The train approached the station at Szczecin. At least a dozen Nazi flags hung from the rafters several feet apart. Pytor could see groups of soldiers lined up on the platform. The screech of metal on metal temporarily blocked out all other sound as the train slowed then slid to a stop. As if a play was to begin quiet crept through his car… not of anticipation but of fear.
A shrill whistle sounded and was repeated along the length of the train. Seconds later the car doors opened and the soldiers boarded. There were distant shouts coming from other parts of the train. The yelling became more distinct as the sound came closer. The door that connected Pytor’s car to the other was flung open.
“Haben Sie Ihre Dokumente aus. Have your documents out,” shouted a soldier who looked like someone’s little brother. Behind him were three uniformed men. Those behind the young man snatched up each document and examined them. They compared the photographs to the person. Seconds ticked by and then one of the soldiers said, “yah” and the passenger sat back and put his papers back into his pocket.

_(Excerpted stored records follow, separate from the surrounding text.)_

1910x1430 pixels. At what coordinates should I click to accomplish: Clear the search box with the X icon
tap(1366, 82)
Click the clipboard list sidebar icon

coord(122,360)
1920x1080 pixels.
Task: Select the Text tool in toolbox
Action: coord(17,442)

Pytor glanced at Katalyna. She touched his hand. “It will be all right,” she said. “I’ve been through this many times. Their purpose is to make you uncomfortable, but then they’ll leave you alone.”
The group of men came closer and stopped several rows in front of them. An older man with a trim beard handed them his papers.
“Sie gehen mit ihm. Ihre Papiere nicht in Ordnung sind . Sind Sie ein Jude. You go with him. Your papers are not in order. Are you a Jew?”
“Nein, Ich bin kein Jude, No I am not a Jew,” the older man said. His voice cracked. “Please, I am from Prague. My wife is waiting in Berlin. I am not a Jew.”
He was grabbed then pushed out the door. Pytor looked out the window and saw the man lose his balance and fall to the ground.
“Aufstehen, Get up.” A soldier seized the man’s arm and dragged him toward the station.
“My God,” Pytor said under his breath, “animals.”
“Good evening, Herr Professor.”
Pytor spun his gaze from the window. To his shock Herr Farber and his blond girlfriend stood in front of him. The civilian clothes were gone. Instead each had a brown shirt with a swastika armband. Out of the corner of his eye he glimpsed the color drain from Katalyna’s face. He cleared his throat. “Herr Farber, how nice to see you and Frau Bauer, again. I did not …”
“Oh, Professor, of course you did not know. That is what Frau Bauer and I do. You are not the first or the last. Please stand up.”
“Herr Farber.…” he said as he rose clutching his documents.
Farber motioned for him to step back. “Frau Paternoskov your papers.”
She handed her passport and travel forms. She didn’t look at Pytor.
Farber took out a pair of prince-nez glasses and studied them. He held up her passport. “Ah, Frau Paternoskov under religion, it is blank. A mistake?”
“No, I told the clerk I was an agnostic.”
“What kind of religion is that?” Farber asked.
“The clerk gave me a choice…an atheist or agnostic. I hedged my bet.”
Farber put his glasses back in his pocket. He half turned to Frau Bauer who grinned. “You must be a free thinker, Frau Paternoskov. Aren’t you?”
“I do not understand your question.”
“Jews are free thinkers. They make things up to confuse others. Is that what you do?”
“Herr Farber, I am a representative of the Gesellschaft für Musik und Literatur für Czechoslovakia, the Society of Music and Literature for Czechoslovakia. I travel throughout Europe to organize lectures on books, music, and yes sometimes ideas. In Berlin…”
“It is what I thought. I admit that Frau Bauer and I were a little fooled at lunch. You travel with a man who is obviously Polish. You ordered pork and ate your schnitzel with relish.” He wagged his index finger, but then we thought smart Jews would do that too. They are clever people. Yes? Of course they’re clever they run everything, but no longer.” He nodded to two soldiers. “Nehmen diese Juden Hündin aus . Ich werde ihr später zu besuchen. Take this Jew bitch out. I will attend to her later.”
The soldiers pushed Pytor out of the way and grabbed his seatmate. For an instant he saw her face. Her eyes were defiant. She did not scream or cry.
“Take your hands off of me,” she said. Her voice was low but authoritative. The soldiers froze and looked at Farber. She stood and edged herself into the aisle.
“If you are taking me off the train, Herr Farber, I will go without any assistance. But you are making a grave mistake.”
They stared at each other and then Farber raised his right hand and slapped her hard across the face.
“No Juden hund talks to me that way. We are on German soil. You will do as I say. Out.”